Evan, Are you saying that lawyers should be off the hook ethically whenever software designers make it easy to violate what we formerly thought of as zones of privacy? [hmm, software designers as ethical role models for professionals!] Or, are you saying that it is foolish to have an ethical rule for behavior that very few lawyers are likely to engage in?

Given the fact that some tech-savvy lawyers have already stated that NOT taking advantage of metadata secrets and clues might amount to an unethical lack of diligence, it doesn't seem all that strange to me for a bar association to specifically tell its lawyers not to engage in such practices. The fact that it is easy to do, or that you or other lawyers you know and admire have been doing such "mining," doesn't make it appropriate.


David: I think you start from a false premise when you assume that a "zone of privacy" attaches or should attach to metadata. Perhaps you think it should, but that probably just means that you and I don't agree about what metadata is. An example of metadata is the information in a Word document about who the "author" of the document is. Another example of metadata is the id3 tags in mp3 files that display in a mp3 player--"author," "title," and so on. Still another example is the information in a library card catalog, which contains metadata about the books in the library.

Where is the zone of privacy in these examples? I don't see it. Of course, it's possible that when the Florida Bar says "metadata," they are giving the word some private meaning, e.g., "metadata is information about a file that would embarrass the author of the file if it became publicly known." A workable rule about metadata cannot be fashioned based on such a flawed definition.
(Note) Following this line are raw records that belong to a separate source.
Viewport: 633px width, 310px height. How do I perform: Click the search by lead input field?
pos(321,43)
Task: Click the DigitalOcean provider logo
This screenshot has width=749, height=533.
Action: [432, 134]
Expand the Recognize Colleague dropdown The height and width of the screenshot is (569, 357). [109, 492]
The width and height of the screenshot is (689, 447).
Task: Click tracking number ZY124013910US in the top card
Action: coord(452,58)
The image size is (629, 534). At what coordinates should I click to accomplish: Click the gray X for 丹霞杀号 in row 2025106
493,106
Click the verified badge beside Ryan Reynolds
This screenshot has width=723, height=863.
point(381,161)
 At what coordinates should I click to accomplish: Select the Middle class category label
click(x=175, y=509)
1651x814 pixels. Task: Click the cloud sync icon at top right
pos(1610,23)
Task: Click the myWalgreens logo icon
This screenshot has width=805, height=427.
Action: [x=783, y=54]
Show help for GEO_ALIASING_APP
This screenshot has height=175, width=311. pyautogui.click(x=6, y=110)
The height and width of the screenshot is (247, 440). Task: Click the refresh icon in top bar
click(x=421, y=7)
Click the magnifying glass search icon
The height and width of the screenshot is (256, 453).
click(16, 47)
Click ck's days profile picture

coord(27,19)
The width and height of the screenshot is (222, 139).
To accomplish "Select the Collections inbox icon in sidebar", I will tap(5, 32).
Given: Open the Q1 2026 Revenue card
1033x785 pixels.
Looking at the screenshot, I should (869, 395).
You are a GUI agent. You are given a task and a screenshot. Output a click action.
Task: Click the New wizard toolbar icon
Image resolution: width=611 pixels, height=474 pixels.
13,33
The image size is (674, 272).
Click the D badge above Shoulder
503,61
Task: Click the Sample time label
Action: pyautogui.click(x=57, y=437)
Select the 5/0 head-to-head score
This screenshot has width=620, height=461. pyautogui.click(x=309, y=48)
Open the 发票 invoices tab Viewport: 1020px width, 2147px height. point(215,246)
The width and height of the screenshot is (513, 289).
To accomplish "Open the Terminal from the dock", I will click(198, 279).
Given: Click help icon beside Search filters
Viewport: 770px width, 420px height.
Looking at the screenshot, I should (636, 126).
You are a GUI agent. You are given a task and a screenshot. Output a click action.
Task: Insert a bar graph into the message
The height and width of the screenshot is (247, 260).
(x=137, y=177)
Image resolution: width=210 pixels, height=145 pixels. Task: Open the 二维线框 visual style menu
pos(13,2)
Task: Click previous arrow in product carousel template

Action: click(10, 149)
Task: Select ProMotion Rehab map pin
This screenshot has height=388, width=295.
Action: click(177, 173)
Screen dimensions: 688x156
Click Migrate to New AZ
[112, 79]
I also don't agree with the assumption in the first sentence of your comment that metadata was something that existed in computer files but was generally hidden until software designers came along and made it easy to see it. In the examples I just gave of metadata, the ability to store the metadata and the ability to see it took place concurrently.

John M

Software Designers make their software so that it serves the greatest benefit to the largest number of people. They aren't intentionally trying to hammer lawyers or anybody else. They have found that providing such information is more useful than it isn't.

If you don't like metadata the thing to do is to start sending letters/emails to Micrsoft's applications division asking for a "finished product" feature that will remove all metadata that doesn't relate to the formating of the document. Or a feature that turns off non formating metadata to begin with.

Mike W.

A lawyer who uses technology has the burden to ensure it does not jeopardize client confidentiality or otherwise interfere with the lawyer's duties to the client. From time to time, lawyers will accidentally disclose confidential information and the recipient ought not to take unfair advantage of such accidental disclosure, but the burden on every lawyer is to take adequate safeguards with our clients' confidences, not to pretend we can't see what's right there on our computer screens.

Imagine if the Florida Bar had applied THAT principle. What effect might that have on software developers? I can tell you that phone book ad salesmen are very accommodating to our disclosure requirements; wouldn't Adobe and Microsoft have to accommodate us as well?